- [TASKS TO PERFORM]
(A) Transcribe the passage of the McDonald distribution Hessian text from "Computes the analytic" to "in optimization algorithms.".
(B) Continue the text on the Hessian of the McDonald distribution's negative log-likelihood from the point where it stops.

- [SOURCE EXCERPT]
####################

Hessian Matrix of the Negative Log-Likelihood for the McDonald (Mc)/Beta Power Distribution

Computes the analytic 3x3 Hessian matrix (matrix of second partial derivatives) of the negative log-likelihood function for the McDonald (Mc) distribution (also known as Beta Power) with parameters gamma ($\gamma$), delta ($\delta$), and lambda ($\lambda$). This distribution is the special case of the Generalized Kumaraswamy (GKw) distribution where $\alpha = 1$ and $\beta = 1$. The Hessian is useful for estimating standard errors and in optimization algorithms.

Usage

hsmc(par, data)

Arguments

par: A numeric vector of length 3 containing the distribution parameters in the order: gamma ($\gamma > 0$), delta ($\delta \ge 0$), lambda ($\lambda > 0$).
data: A numeric vector of observations. All values must be strictly between 0 and 1 (exclusive).

Value

Returns a 3x3 numeric matrix representing the Hessian matrix of the negative log-likelihood function, $-\partial^2 \ell / (\partial \theta_i \partial \theta_j)$, where $\theta = (\gamma, \delta, \lambda)$. Returns a 3x3 matrix populated with NaN if any parameter values are invalid according to their constraints, or if any value in data is not in the interval (0, 1).

####################

- [RECORDS SHOWN]

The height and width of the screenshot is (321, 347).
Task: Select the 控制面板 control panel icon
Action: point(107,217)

####################

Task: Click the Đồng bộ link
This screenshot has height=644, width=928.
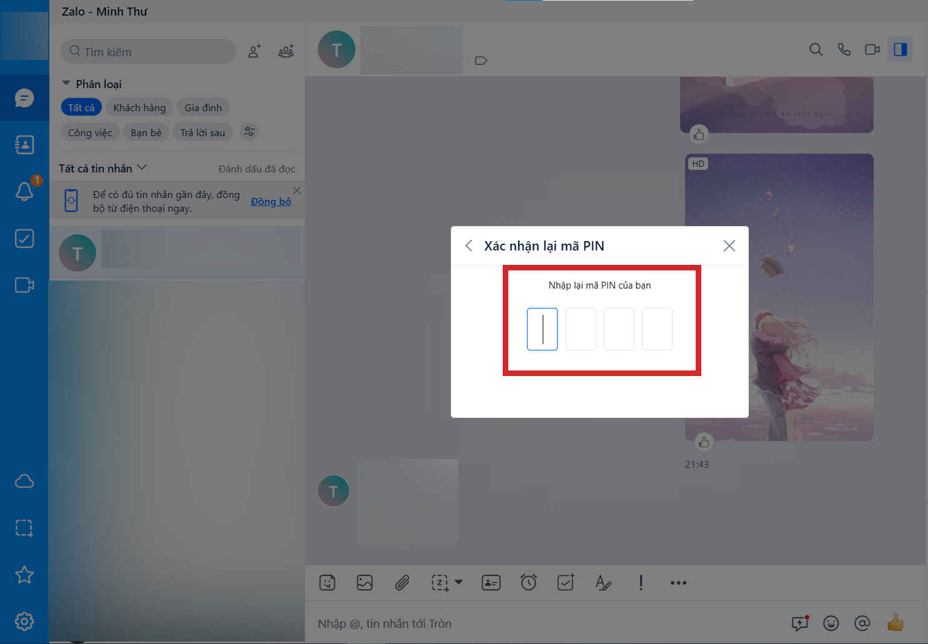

####################

- [EXERCISE RESPONSES]
(A)
Computes the analytic 3x3 Hessian matrix (matrix of second partial derivatives) of the negative log-likelihood function for the McDonald (Mc) distribution (also known as Beta Power) with parameters gamma ($\gamma$), delta ($\delta$), and lambda ($\lambda$). This distribution is the special case of the Generalized Kumaraswamy (GKw) distribution where $\alpha = 1$ and $\beta = 1$. The Hessian is useful for estimating standard errors and in optimization algorithms.

(B)
Details

This function calculates the analytic second partial derivatives of the negative log-likelihood function ($-\ell(\theta|\mathbf{x})$). The components are based on the second derivatives of the log-likelihood $\ell$ (derived from the PDF in dmc).

Note: The formulas below represent the second derivatives of the positive log-likelihood ($\ell$). The function returns the negative of these values. Users should verify these formulas independently if using for critical applications.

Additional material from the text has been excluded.